Lorsqu’elle dévala la pente du Kern en courant, ses jambes se plièrent automatiquement de manière à amortir tous les chocs de ses mollets. Elle flottait presque au milieu de la foule en panique, et progressait deux fois plus vite que n’importe qui, malgré sa petite taille. Elle sauta et pris appui sur le coin du mur en pierre à sa droite, afin de passer au-dessus d’une moto garée là. Elle atteint bientôt le ministère et saisit sa bille. Les communications étaient peut-être coupées mais pas les pass, n’est-ce pas ?

D’un geste du poignet, elle déverrouilla la petite porte sur le côté du bâtiment -les employés n’utilisaient pas la porte principale.

“Erika !”

C’était Castor, visiblement content et soulagé de la voir.

“Castor écoute je me suis évanouie pendant quelques instants, je ne comprends rien à ce qui se passe, est-ce que tu peux me résumer ?

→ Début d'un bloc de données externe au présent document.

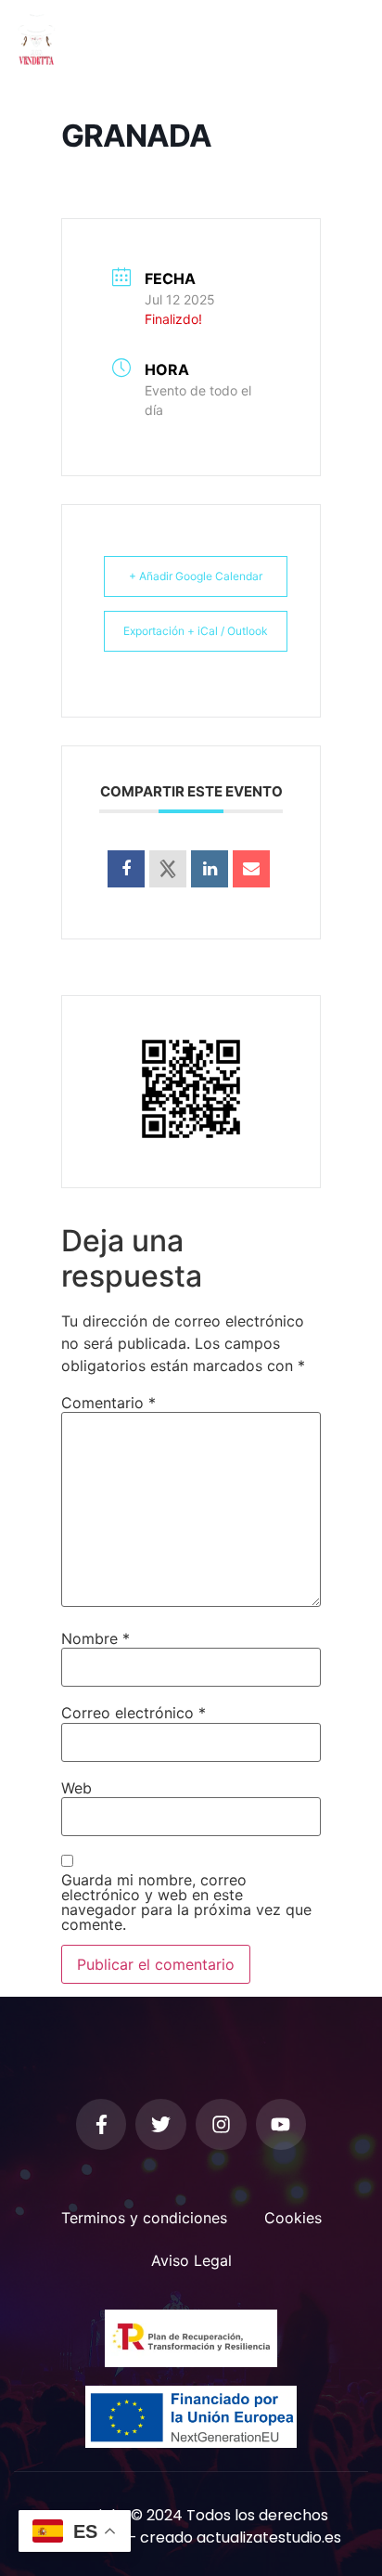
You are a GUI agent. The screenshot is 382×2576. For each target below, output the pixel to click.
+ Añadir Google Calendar (195, 576)
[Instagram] (221, 2124)
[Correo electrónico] (251, 868)
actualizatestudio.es (269, 2537)
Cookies (293, 2217)
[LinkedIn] (209, 868)
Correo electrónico (133, 1712)
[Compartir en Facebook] (126, 868)
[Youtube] (281, 2124)
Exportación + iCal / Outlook (195, 631)
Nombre (95, 1638)
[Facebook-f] (101, 2124)
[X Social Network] (167, 868)
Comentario (108, 1402)
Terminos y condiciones (144, 2217)
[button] (347, 40)
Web (76, 1787)
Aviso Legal (191, 2260)
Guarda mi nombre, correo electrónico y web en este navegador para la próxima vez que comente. (186, 1902)
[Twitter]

- Est-ce que tu vas bien ?

- Complètement. Explique-moi tout.

- La majorité des billes ont surchauffé, mais pas toutes. Les billes les plus puissantes sont restées en état de marche et ont indiqué automatiquement le retour d’un agent depuis la temporalité classique. Nous n’avons pas vraiment plus d’information, mais étant donné qu’aucun retour n’était prévu, les gens se sont demandé si ça n’était pas une puissance ennemie, tu vois ?

- S’en est une ?

- Nous ne savons pas !

- Oh ! Et, heu… Heu, que savons-nous ? demanda Rika qui rassemblait ses esprits.

- Nos techniciens sont actuellement en train d’analyser le signal qui est passé au point zéro, ça pourrait prendre un peu de temps. En attendant, on tente de remettre en route les billes.

- Je vois…

- Le protocole d’urgence a été enclenché, étant donné que pour redémarrer les billes nous devons les mettre à jour, et…

- …Et vu que la mise à jour n’avait pas été programmée, le relais ne pourra pas se faire normalement, entre les informations passées et futures transitant au point zéro.

- Chaque seconde qui passe accumule des milliards de bugs, confirma Castor.

- …Rendant d’autant plus compliquée une mise à jour… C’est le serpent qui se mord la queue…

- Les personnes en capacités de le faire sont actuellement en salle de transfert, en train de prêter leur esprit pour remplacer quelques billes, afin que les techniciens procèdent dessus.

- Ils utilisent leurs esprits comme si c’était des billes ?

- C’est génial, non ?

- Qu’est-ce qu’on peut faire, nous, en attendant ?

- Ah oui, heu… Attend, j’ai justement sur moi le protocole d’urgence.”

Castor sorti de sa poche une feuille translucide.